The library: a complex dedicated to studying. Books, computers, archives, service desks. The entire place is designed to help your academic progress. Yet for me, it’s always full of distractions. Even on a silent floor, I find myself people-watching, peering out of the window, or simply stressing that everyone else seems to be engaged in work while I’m not.
If you’re anything like me, then you might be interested in these alternative study spaces:
An off-campus café
A university library can be full of distractions in the form of friends and acquaintances. There are far too many conversations you can get sucked into when you’re trying to get your head down and work. Yet the gentle buzz of people around you can provide a great background noise to ease you into starting that assignment.
If you’re not bothered by working around people, then going to an off-campus café could be great for your studies. Indulge yourself with some good-quality caffeine, or see how long you can make that pot of tea last. The change in environment can also be refreshing.
Spare university rooms
If you do really need that peace and quiet, and don’t like working around other people, there are other spaces at university you can use.
Email your department (or even personal tutor) to talk about room bookings. There might be rooms set aside for group study that are free to use, or your department might have a computer lab or seminar room that’s available for a few hours a week.

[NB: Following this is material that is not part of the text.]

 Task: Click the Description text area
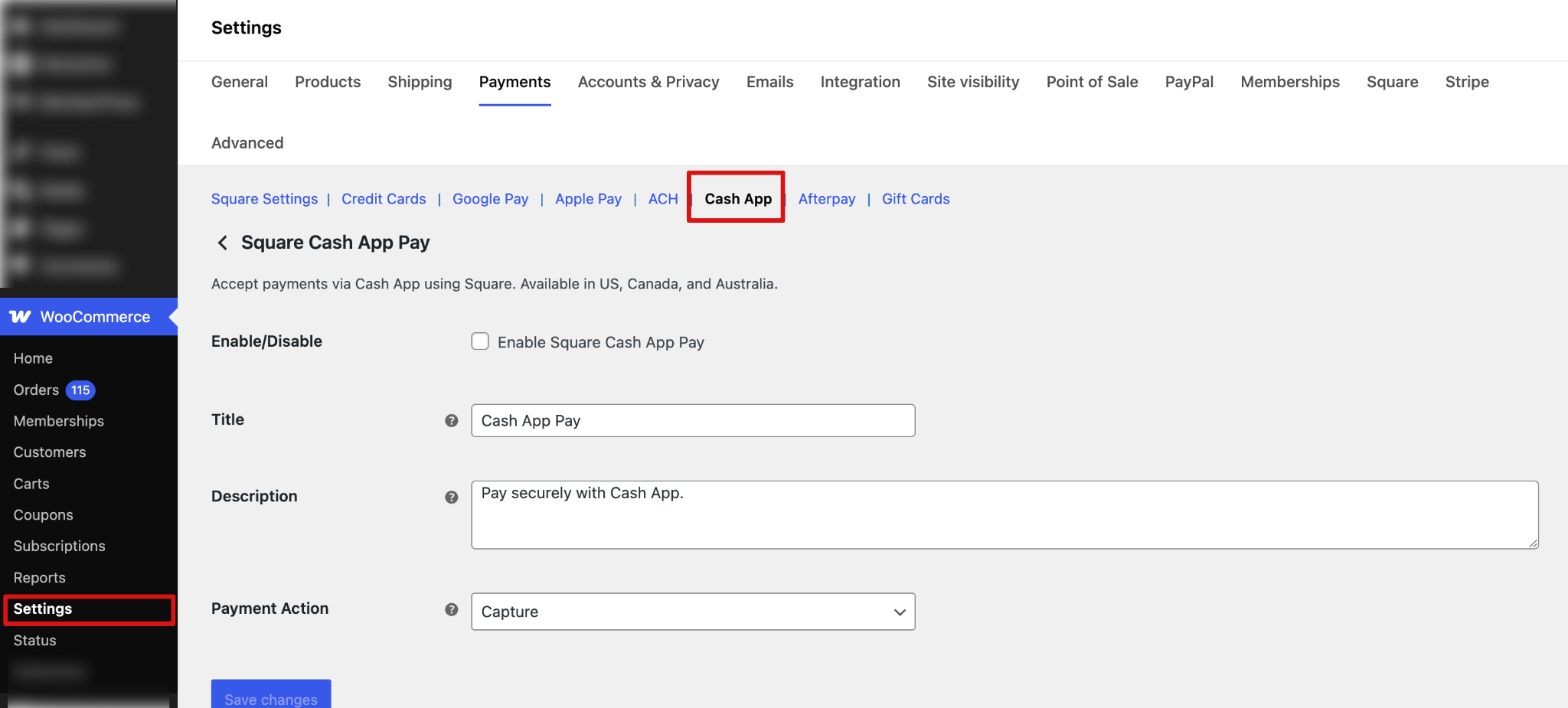[x=842, y=513]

Being in a similar setting to your lectures and classes might also jog your memory and be useful in your writing/revising process.
Weather-dependent, but if it is warm enough outside, lying on the grass or finding a park bench to sit on can provide a relaxing setting to finish that essay.
In exam season, grab some friends and test each other with flashcards. This way, you can soak up some Vitamin D and enjoy the sunshine whilst still staying on top of your work. If you’re using your laptop, make sure it’s not so bright outside that you can’t see what you’re doing!
A communal space or common room
Less busy than a library, but still with the relief of social breaks, a communal space within your college, house or flat could be where you’re most productive.
You can complain to others about your work, ask for feedback, or just begin to draft an assignment while half-concentrating on the telly. I find that this is best when you’re working on something of low importance, or something you’ve got lots of time for, like copying out your lecture notes or planning an essay.
Controversially, my room is my favourite place to do work. If you can get into a habit of sitting at your desk each day and closing those oh-so-distracting Facebook/Buzzfeed/Netflix tabs, your work will hugely benefit.
Here, you have the freedom to play music or sit in silence, to make teas and coffees and give yourself short but frequent breaks.
Some tips? Clear your desk at the end of the day so you can sleep with a clear head – out of sight, out of mind. Make sure you leave your room regularly (fresh air can be inspiring). If you can make a habit of working in your room, you’ll find that it’s the easiest and most convenient place to get things done.